After becoming known globally as one of few countries to recognize and combat working conditions comparable to slavery, Brazil is now taking a profound step backwards. A recent government ordinance has altered labour inspection standards making it more difficult to characterize and punish employers that keep workers in such conditions.
Until this ordinance, a labour inspectors' report was considered sufficient to demonstrate and confirm the existence of forced labour, exhaustive working hours, degrading and unhygienic working and/or living conditions, and restriction of freedom of movement for reasons of debt. Typically, labour inspection reports are accompanied by abundant photographic records and testimonial evidence, including evidence from federal police officers who make up part of inspection teams in often dangerous and remote forests.
This legal change requires documentary evidence including workers' submissions stating that they are under threat of punishment, being coerced and are working involuntarily in order to meet the legal criteria necessary to characterize working conditions as analogous to slavery. Evidence of restriction of freedom of movement such as armed guards or electrified fences must also be demonstrated. Both of which are completely unnecessary and irrelevant in isolated workplaces in the middle of forests where the most important restriction of movement is the impossibility of simply walking safely through the forest.
Slave labour is typically associated with illegal and clandestine activities of deforestation including the cutting and transport of unregistered and uncertified timber that is often smuggled to other countries.
An additional disgraceful legal change is the removal of labour inspectors’ capacity to add company names to the so-called public "dirty list" of infringing companies. Adding a name to this list now depends on the political decision of the Minister of Labour; in this case the author of the Ordinance.
Leading up to these changes, inspection operations in the field had already been significantly reduced by the current government, falling from 106 actions in 2016 to only 30 so far this. In the last 20 years almost 50,000 workers have been rescued from conditions analogous to slavery.
The measure has caused extensive negative repercussions in Brazil and has been the target of widespread opposition. Labour inspectors themselves held strikes in 21 of the 27 Brazilian states to publicly repudiate the measure. The International Labour Organization – ILO itself stated that, "Brazil risks interrupting the successful trajectory that has made it a model of leadership in combating slave labour for the region and the world."

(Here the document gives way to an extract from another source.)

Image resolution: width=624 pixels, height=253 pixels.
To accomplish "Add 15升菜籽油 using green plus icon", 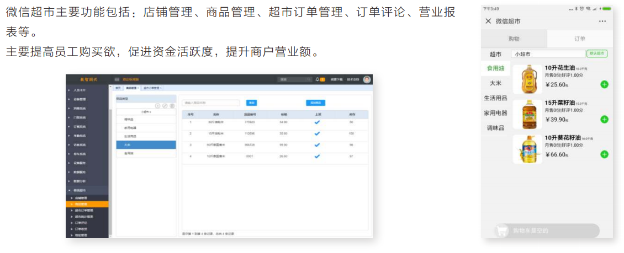I will 604,120.
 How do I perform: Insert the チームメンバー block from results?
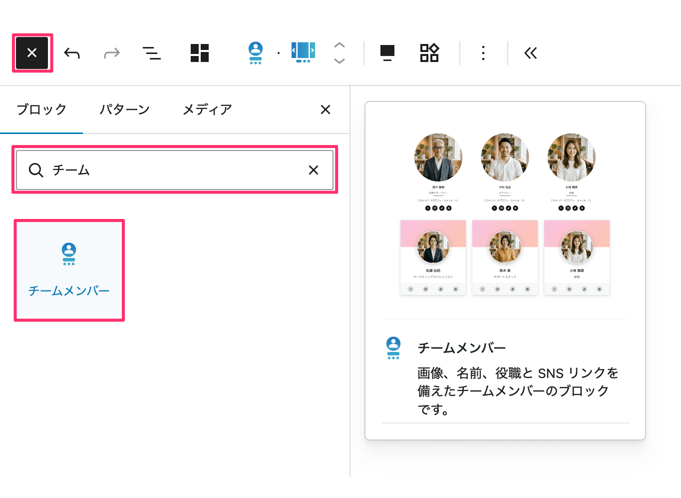(69, 270)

In addition to the clear, direct negative consequences for human and labour rights, the measure will also contribute to expanding deforestation and illegal trafficking of timber and to worsening working conditions in the construction industry, where the number of workers rescued had also increased in recent years. In 2015 alone, 452 workers were liberated.
The ILO estimates that close to 21 million people working under conditions analogous to slavery around the world. The BWI maintains its fight against illegal logging and for the respect for human and fundamental rights at work as a global priority. The BWI is considering organising a global campaign against the Brazilian government demanding that these recent changes be overturned.